高度の体系書
★★★★★
公務員・法曹実務家なら誰でも知っている・持っている教科書の第5版。平成16年行訴法改正の中心にいた第一人者の著作です。
受験時代はこれを一生懸命読んだし「わかった」と思ってはいた。
しかしいま実務の合間にこの最新版を読むと「これはかなり難解」。細部が詳細なうえにマクロの見方を注で書こうとしたりしているのはムムムリでは?
★ 新しい判例を押し込んであるので、頁によっては理解が大変です。ほとんど意味が取れないぐらい書き込んである頁もあります。
といっても宇賀先生におそわった世代がいま裁判所でバリバリやっているので宇賀先生のテキストがもてはやされる
傾向がありますが、個人的にはこちらのほうが理論判例ともに微妙に勝ってるとおもいます。
宇賀先生は塩野理論を越えようとしているがまだ塩野先生も柔軟性を失ってはいない(頭髪は失っているが)。
父に聞くと生協地下で販売の講義案の頃は解釈の基本は裁判所べったりだったらしい。
けど、この5版はかなり最高裁に異論を述べたものになっています。
★ 例 141頁注6 最判平成21・10・15は間違いだと断じている。
意図的に解釈の空白(行政法の第一人者の影響力を考えた謙譲主義というべきか)を作りだす書き方をされているところもたくさんあります。

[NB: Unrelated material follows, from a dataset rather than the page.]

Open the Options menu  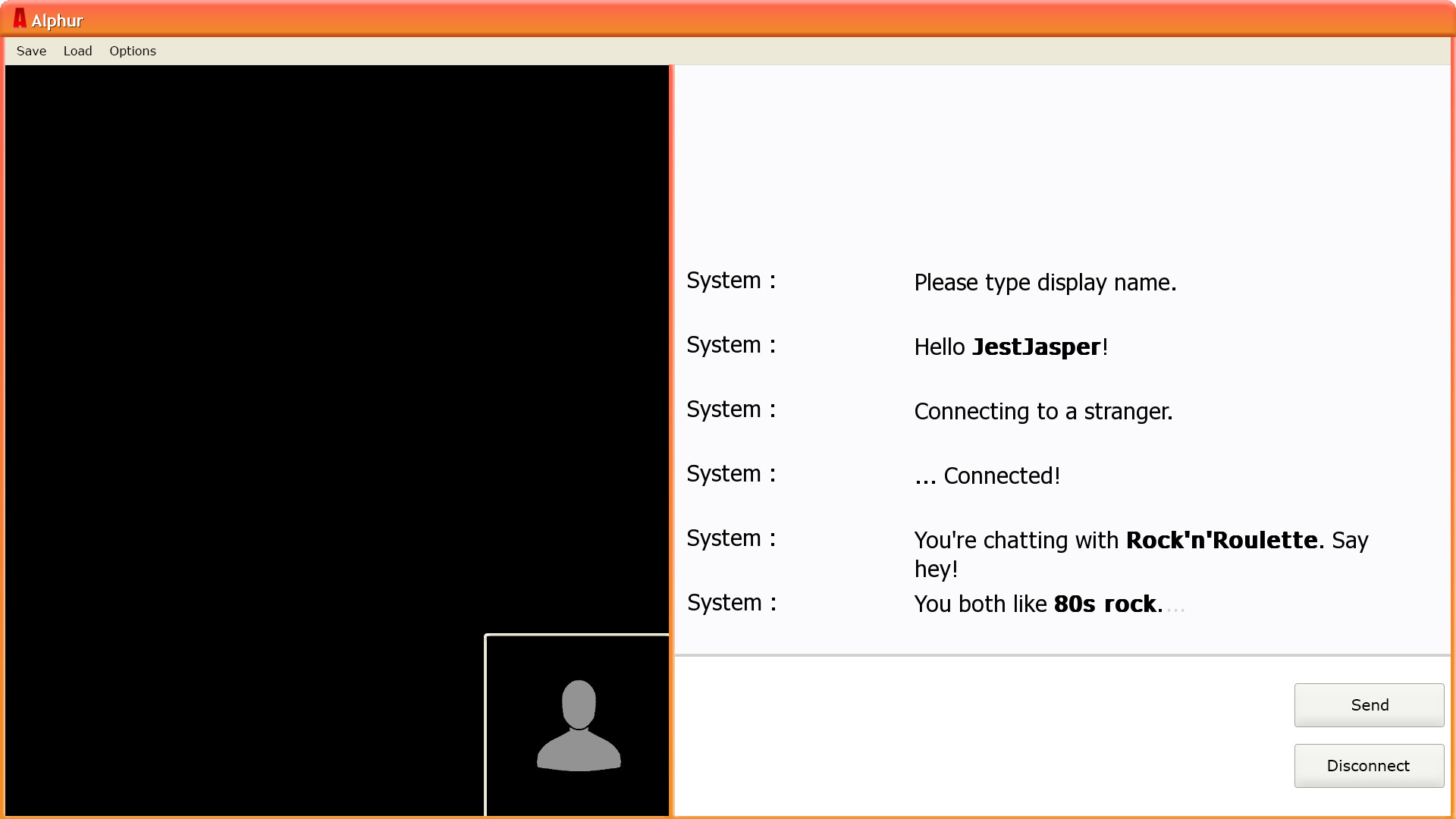pos(133,51)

ここが絶妙のバランス感覚で、ペエペエのかけだし弁護士にもすごいなあとうならせるところ。バランスというか自制というか。
★ 4版に比べると30頁ぐらい増加している。
★ 新判例の紹介(この著者は特定の判例を本文でかなり詳細に引用するだけでおわるクセがある)と
改正審査法(案。今国会で審議未了)などの解説が増加の理由。
新判例についてはかなり細かい解釈が展開されています。ここだけでも一見の価値あり。
★ 文献が追加されている。かなりのご高齢なのに主張の要約がそれなりに書いてあるのには感心する。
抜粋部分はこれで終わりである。